Aramark’s roots go back to the 1930s and after being taken private in a leveraged buyout by former chairman Joe Neubauer in 2007, Aramark came back to the main board of the NYSE, for the third time, in December 2013.

Its core market is North America, supplemented by an additional 17-country footprint in many of the fastest-growing global geographies. North American food and facilities services account for around 70% of revenues; international food and facilities make up around 20%; and 10% of revenue comes from the uniforms business.

Being a predominantly dollar-based operation, recent volatility in the USD might be perceived as having an impact on the group’s earnings. “Not so,” says Kate Pearlman, VP Investor Relations at Aramark. “The currency only comes into play in accounting translation gains or losses from our overseas operations. At an operational level, everything is sourced locally, including labour.”

Although it doesn’t have a directly comparable competitor in the US, Compass comes closest in terms of activities. A similar competitor in the food service space is Sodexo. And while Aramark is relatively small, with a market capitalisation of around $10 billion, it has lots of moving parts, which can make it more difficult to analyse than a sole product company.

A consumer services operation such as Aramark enjoys what is effectively annuity income. With such a diverse client base, and as long as the company delivers on its customer promises, income from all these sources should be regular and sustainable.

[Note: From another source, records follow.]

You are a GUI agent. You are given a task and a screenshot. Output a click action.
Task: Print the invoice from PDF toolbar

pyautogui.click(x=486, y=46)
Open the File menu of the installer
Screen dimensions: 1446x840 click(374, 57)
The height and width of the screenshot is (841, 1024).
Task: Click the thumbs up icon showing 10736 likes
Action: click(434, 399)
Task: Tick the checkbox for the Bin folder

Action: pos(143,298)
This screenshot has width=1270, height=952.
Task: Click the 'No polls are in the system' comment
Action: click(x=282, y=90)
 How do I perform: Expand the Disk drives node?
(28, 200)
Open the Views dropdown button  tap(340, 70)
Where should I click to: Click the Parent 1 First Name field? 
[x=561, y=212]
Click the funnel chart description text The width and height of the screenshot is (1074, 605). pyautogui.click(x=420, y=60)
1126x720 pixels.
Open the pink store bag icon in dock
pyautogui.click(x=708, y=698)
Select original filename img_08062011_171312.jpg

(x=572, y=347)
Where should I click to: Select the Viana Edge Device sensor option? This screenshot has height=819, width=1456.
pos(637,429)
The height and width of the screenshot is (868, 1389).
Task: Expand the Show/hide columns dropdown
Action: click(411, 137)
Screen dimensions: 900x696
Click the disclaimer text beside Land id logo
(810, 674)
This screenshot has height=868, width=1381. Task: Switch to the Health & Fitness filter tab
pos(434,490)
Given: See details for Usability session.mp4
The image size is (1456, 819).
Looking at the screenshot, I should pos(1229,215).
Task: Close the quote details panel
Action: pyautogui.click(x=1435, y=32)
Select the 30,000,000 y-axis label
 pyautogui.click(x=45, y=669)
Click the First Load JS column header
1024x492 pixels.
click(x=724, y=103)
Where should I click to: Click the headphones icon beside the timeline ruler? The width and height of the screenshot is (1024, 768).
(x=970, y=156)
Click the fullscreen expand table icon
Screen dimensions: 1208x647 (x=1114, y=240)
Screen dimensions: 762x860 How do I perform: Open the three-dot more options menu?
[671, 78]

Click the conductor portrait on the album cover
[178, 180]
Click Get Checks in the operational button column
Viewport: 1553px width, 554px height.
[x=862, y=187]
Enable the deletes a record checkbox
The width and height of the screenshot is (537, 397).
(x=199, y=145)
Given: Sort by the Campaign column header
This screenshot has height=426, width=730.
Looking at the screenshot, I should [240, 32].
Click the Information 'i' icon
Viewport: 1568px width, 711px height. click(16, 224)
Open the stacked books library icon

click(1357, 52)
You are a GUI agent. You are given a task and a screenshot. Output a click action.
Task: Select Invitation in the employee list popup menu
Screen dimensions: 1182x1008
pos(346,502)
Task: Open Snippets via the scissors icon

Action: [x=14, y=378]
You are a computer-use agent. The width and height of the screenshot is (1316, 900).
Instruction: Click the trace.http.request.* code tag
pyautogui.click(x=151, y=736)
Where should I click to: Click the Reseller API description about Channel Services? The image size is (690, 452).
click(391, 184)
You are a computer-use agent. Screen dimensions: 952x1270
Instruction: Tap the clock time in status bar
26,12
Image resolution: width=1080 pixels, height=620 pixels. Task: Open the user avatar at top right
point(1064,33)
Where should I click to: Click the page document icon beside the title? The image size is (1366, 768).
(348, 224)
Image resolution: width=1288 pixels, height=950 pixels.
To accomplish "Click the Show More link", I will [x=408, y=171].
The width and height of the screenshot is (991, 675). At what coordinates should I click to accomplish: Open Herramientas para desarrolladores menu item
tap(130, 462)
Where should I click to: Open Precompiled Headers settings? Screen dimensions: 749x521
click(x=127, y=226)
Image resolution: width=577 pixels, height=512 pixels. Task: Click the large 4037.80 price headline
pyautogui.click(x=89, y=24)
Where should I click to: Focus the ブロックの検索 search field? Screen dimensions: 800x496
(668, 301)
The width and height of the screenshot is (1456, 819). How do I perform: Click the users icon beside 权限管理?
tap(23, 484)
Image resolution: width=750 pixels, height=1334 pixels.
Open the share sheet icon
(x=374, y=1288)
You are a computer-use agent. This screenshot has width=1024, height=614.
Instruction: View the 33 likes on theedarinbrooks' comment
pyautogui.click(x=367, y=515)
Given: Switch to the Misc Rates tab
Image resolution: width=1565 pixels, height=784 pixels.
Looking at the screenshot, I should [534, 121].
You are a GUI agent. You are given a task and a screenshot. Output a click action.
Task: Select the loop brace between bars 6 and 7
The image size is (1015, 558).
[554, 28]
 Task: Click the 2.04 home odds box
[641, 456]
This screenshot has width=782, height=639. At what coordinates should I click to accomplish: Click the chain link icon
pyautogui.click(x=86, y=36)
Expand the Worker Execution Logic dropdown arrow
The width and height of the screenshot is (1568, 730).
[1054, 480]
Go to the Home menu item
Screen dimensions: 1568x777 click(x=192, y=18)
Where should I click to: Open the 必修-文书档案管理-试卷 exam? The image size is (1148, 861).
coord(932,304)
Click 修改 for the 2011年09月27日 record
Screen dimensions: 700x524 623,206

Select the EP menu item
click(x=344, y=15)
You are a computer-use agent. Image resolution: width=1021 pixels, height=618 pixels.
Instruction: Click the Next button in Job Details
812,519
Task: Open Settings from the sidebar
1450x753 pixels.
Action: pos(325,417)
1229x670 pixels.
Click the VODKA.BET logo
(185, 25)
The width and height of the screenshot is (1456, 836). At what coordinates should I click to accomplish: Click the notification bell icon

Trevor O’ Callaghan, lead portfolio manager at Old Mutual Wealth Private Client Securities, points out that the company seems particularly well-placed to benefit from changing spending patterns as demographic and other shifts occur in America and around the world. “Retailers are shrinking their bricks and mortar premises as shoppers move online, and this space is now being taken over by the restaurants in these shopping malls, so food and facilities services companies will be beneficiaries of this trend.”

O’ Callaghan highlights that “Aramark’s exposure to the leisure sector is also likely to benefit from the preference by so-called ‘millennials’ to have ‘experiences’ rather than own material goods”. A substantial portion of Aramark’s revenue comes from the leisure and education industries.

The uniform business is currently taking strain due mainly to the sheer number of players in this sector, adopting cut-throat price-cutting strategies. Revenue per pound (weight that is, and the main metric used to measure growth in this line of business) is declining. Aramark’s strategy here is to tough it out until industry consolidation results in a more stable operating environment, as smaller players get edged out and the attrition continues. With an operating profit margin of almost twice that of its other businesses, Aramark can afford to wait while the uniform sector settles down.

Under the aegis of current chairman and CEO Eric J Foss, Aramark is slowly but surely shedding its parsimonious private equity hangover and establishing a sustainable revenue and earnings growth trajectory. Foss committed to adding an extra 100 basis points of operating profit margin to the business from financial 2016 through by financial 2018, at which point it will be on the same level of profitability as Compass, i.e., at a 7.2% adjusted operating profit margin. He has already been responsible for delivering substantial improvements in margins.  

“We’re catching up on internal reinvestments,” says Pearlman. “Until Eric Foss arrived, the business had been underinvested in and we have been busy removing the legacy of that relating to the previous private equity ownership”. To endorse this view, Pearlman points out that the decades-old DOS-based payroll system will soon be replaced.

Management is now enjoying huge efficiencies thanks to proper operational investments, and this is happening at a time when the group is also being refinanced. “We have a clear line of sight to growth in 2018 and beyond, and it’s a measured approach,” says Pearlman.

“This is a nice stock” says Old Mutual’s O’ Callaghan. “It’s the Steady Eddie and a perfect foil to the FANGs (Facebook, Amazon, Netflix and Google).”

The stock has risen by almost 15% year to date, compared with an 8.2% rise in the S&P 500 during the same period.